Mathematical modelling with differential equations involves representing real-world phenomena using equations that describe how quantities change with respect to one another. By formulating relationships as differential equations, scientists and engineers can predict system behavior over time, analyze stability, and optimize outcomes. This approach is widely used in fields such as physics, biology, economics, and engineering to understand processes like population growth, chemical reactions, and mechanical motion.
Mathematical modelling with differential equations involves representing real-world phenomena using equations that describe how quantities change with respect to one another. By formulating relationships as differential equations, scientists and engineers can predict system behavior over time, analyze stability, and optimize outcomes. This approach is widely used in fields such as physics, biology, economics, and engineering to understand processes like population growth, chemical reactions, and mechanical motion.
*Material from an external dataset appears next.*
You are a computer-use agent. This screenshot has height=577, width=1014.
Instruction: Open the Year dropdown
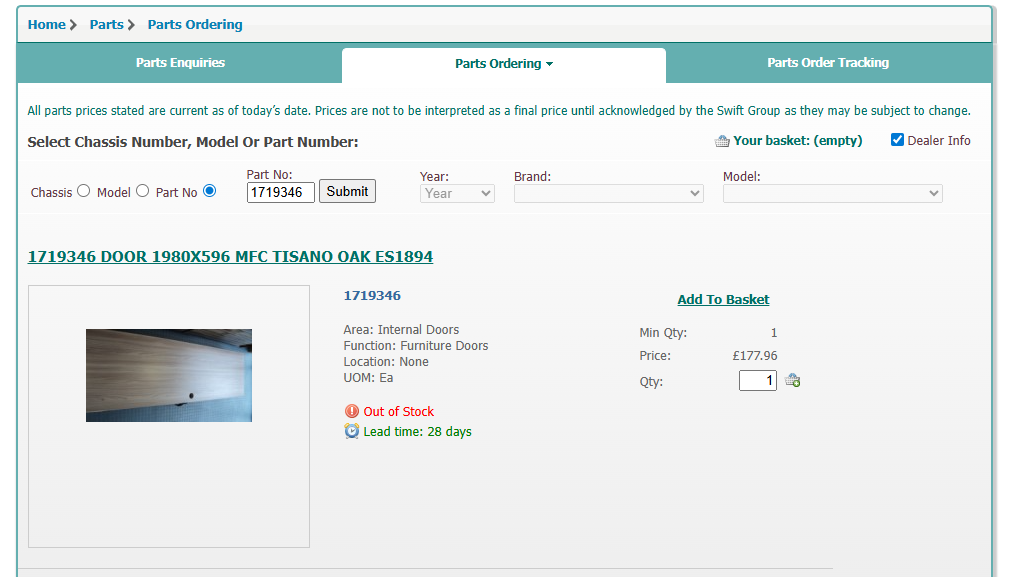pos(457,193)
What is mathematical modelling with differential equations?
It is the process of describing how a real system changes over time or space by formulating equations that relate rates of change to the current state, enabling prediction and analysis.
What is an example of a differential equation model?
The logistic growth model: dN/dt = rN(1 − N/K), with initial N(0) = N0, describes population growth that starts exponentially and levels off at carrying capacity K.
What are common types of differential equations used in modelling?
Ordinary differential equations (ODEs) describe one-variable functions and their rates of change; partial differential equations (PDEs) involve functions of several variables. Models can be linear/nonlinear and autonomous/non-autonomous.
What are typical steps to build and use a differential equation model?
Define state variables, derive rate relations, write the differential equation with initial/boundary conditions, solve (analytically or numerically), and validate with data plus sensitivity analysis.